__Activity__
Transcribe only the lines between the first line of the records and the line containing "Given: Show the По заполнению колонок tab", inclusive, exactly as written.

======== Exercise data ========

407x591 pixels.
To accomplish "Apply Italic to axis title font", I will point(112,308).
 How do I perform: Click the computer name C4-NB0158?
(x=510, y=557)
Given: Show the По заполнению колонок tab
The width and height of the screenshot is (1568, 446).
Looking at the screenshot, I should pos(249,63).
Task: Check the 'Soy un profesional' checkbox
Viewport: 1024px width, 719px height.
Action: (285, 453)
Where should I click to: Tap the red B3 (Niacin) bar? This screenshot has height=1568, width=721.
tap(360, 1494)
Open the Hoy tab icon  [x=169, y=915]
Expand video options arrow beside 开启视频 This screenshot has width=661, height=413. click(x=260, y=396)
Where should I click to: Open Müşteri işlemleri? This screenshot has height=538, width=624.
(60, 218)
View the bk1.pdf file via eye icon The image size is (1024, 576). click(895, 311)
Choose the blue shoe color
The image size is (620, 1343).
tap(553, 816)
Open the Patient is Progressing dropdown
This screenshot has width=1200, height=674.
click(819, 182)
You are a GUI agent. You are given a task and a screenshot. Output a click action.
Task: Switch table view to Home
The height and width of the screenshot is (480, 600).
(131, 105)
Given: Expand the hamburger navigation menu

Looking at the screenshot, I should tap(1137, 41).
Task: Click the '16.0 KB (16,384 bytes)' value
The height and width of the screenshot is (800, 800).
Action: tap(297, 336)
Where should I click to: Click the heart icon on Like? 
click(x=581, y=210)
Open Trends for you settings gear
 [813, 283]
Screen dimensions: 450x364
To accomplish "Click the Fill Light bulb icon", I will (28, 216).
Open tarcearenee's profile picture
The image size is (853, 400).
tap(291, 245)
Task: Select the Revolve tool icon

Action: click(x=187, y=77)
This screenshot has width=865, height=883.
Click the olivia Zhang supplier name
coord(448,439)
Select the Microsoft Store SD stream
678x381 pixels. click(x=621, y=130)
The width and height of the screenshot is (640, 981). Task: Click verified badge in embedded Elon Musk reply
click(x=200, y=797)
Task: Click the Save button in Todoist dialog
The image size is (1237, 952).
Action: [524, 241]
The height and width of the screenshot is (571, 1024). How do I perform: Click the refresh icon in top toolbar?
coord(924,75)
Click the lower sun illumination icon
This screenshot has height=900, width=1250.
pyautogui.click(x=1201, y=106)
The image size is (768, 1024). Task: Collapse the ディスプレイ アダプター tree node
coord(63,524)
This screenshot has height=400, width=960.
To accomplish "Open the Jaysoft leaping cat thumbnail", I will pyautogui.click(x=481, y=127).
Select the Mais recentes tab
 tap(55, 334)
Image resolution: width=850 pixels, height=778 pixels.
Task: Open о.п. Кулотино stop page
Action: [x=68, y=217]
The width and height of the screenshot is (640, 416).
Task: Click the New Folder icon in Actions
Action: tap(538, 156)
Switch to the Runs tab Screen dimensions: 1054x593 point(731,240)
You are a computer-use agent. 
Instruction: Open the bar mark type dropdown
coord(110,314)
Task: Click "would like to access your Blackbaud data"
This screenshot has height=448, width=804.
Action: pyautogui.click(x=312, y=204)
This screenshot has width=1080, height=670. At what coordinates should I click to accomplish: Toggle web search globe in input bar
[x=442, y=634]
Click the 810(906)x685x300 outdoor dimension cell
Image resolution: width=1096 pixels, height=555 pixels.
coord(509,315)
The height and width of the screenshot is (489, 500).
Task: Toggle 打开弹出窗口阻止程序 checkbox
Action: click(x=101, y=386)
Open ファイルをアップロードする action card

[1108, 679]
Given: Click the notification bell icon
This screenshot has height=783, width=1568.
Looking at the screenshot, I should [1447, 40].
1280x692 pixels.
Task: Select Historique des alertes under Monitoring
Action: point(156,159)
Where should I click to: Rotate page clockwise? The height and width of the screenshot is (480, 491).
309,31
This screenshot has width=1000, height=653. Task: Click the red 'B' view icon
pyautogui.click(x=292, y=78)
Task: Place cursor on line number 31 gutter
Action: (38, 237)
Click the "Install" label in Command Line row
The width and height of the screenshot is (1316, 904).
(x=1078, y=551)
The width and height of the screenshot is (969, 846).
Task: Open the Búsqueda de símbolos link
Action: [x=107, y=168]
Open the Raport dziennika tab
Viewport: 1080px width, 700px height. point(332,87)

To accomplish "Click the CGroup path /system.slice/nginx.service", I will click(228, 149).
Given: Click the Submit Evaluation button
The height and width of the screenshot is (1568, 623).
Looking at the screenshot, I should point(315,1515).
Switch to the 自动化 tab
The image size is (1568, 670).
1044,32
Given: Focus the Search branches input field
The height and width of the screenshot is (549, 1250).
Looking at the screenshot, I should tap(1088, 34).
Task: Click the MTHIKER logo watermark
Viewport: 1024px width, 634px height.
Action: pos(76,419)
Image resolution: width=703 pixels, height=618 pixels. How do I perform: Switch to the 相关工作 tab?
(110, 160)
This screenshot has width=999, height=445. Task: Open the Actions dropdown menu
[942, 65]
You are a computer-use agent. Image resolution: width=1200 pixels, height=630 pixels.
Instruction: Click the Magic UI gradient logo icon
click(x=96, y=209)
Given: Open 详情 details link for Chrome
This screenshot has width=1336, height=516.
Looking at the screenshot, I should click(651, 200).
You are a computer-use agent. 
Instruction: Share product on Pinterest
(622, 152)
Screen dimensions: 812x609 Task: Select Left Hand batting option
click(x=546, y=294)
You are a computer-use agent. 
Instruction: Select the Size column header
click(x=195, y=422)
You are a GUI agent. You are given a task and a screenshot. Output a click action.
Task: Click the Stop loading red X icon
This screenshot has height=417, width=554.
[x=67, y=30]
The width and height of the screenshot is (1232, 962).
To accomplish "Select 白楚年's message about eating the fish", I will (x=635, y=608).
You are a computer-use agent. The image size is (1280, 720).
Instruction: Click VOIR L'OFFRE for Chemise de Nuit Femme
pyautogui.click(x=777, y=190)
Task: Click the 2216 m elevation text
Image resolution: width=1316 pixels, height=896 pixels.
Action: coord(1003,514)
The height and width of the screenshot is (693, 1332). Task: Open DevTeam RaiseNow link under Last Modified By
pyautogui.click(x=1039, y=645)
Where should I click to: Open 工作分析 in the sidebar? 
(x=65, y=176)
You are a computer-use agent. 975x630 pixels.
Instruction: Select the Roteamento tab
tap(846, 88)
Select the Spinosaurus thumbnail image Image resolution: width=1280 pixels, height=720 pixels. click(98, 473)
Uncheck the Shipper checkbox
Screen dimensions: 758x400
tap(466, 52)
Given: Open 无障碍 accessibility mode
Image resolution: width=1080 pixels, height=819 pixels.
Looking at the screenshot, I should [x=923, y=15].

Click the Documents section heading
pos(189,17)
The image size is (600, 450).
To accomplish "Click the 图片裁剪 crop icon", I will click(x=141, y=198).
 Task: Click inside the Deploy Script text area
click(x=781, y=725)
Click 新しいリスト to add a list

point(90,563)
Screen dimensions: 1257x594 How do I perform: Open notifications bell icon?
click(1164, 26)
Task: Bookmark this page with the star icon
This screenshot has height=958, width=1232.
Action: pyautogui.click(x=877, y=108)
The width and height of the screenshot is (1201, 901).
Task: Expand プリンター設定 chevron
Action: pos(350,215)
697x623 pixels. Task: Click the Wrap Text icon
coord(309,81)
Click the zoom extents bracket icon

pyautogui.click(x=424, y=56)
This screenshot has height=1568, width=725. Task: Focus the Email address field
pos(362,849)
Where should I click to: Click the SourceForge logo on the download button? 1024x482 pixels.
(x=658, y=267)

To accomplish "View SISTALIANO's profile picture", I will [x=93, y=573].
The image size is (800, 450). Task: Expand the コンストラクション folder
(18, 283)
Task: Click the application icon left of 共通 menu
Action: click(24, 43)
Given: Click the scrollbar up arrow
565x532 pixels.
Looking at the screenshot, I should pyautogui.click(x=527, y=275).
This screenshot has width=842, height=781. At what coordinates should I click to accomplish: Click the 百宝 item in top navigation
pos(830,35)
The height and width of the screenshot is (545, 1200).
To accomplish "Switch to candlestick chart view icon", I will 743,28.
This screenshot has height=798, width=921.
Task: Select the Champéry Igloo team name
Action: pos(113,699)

========

__Finished exercise__
407x591 pixels.
To accomplish "Apply Italic to axis title font", I will point(112,308).
 How do I perform: Click the computer name C4-NB0158?
(x=510, y=557)
Given: Show the По заполнению колонок tab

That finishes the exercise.